Edith Roosevelt Derby Williams (June 17, 1917 – June 8, 2008) was an American historian and conservationist. She was a member of the Roosevelt family and a granddaughter of the 26th president of the United States Theodore Roosevelt.

== Biography ==
Williams was born as Edith Roosevelt Derby in New York City to Dr. Richard Derby and Ethel Carow Roosevelt of the Roosevelt family. She was the second child of Dr. and Mrs. Derby and the eldest daughter. Her maternal grandparents were President Theodore Roosevelt and First Lady Edith Roosevelt. She was actively involved in Republican politics and addressed the 1960 Republican National Convention, seconding the nomination of Richard Nixon. Later she founded the Vashon Island Health Center. For forty years, she was the Republican Committeewoman for the state of Washington.
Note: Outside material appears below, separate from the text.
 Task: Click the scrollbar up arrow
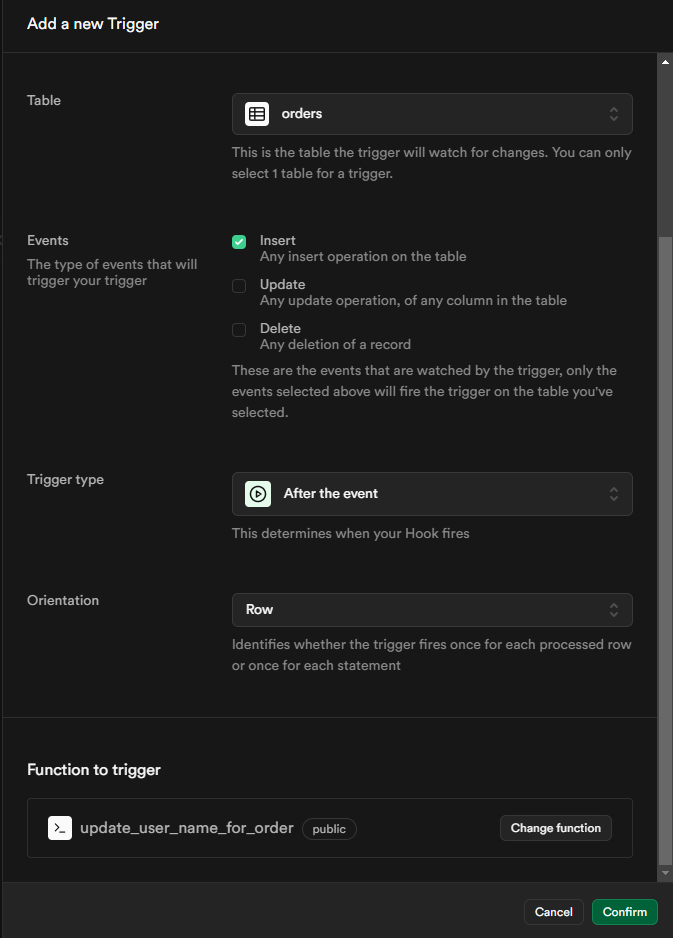(665, 60)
In 1975, Williams was named to the board of trustees for the University of Washington, where she served until 1981. Mrs. Williams served on the board of trustees for the Theodore Roosevelt Association where she received the Rose Award in 2004 for her many years of service and dedication to the organization. Williams was also recognised for her work in behalf of conservation and promoting a healthier environment by reducing pollution.
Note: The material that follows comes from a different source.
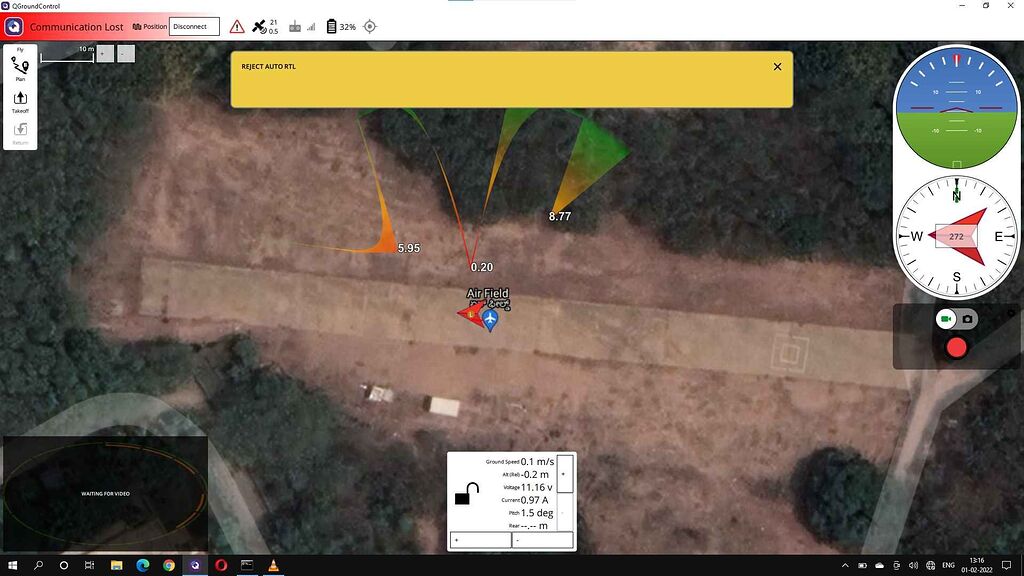Dismiss the REJECT AUTO RTL warning
Viewport: 1024px width, 576px height.
[777, 66]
In 1941, she married Andrew "Mike" Murray Williams (1916–1998). After World War II in 1946, the family moved to Washington and settled in the Seattle area. They lived on Federal Ave in the Capitol Hill neighborhood of Seattle in a home designed and built by the legendary architect, Carl Gould. The home contained several important historical artifacts including china from the Roosevelt White House, pieces of which are in the Smithsonian. The family had three children, Andrew Murray Jr. (1942–2004), Richard Derby (born 1944), and Sarah Gilmore (born 1948). Bruce K. Chapman is her son-in-law and husband to Sarah.

Williams died on June 8, 2008 after breaking her hip at her Vashon Island, Washington home. She was 90.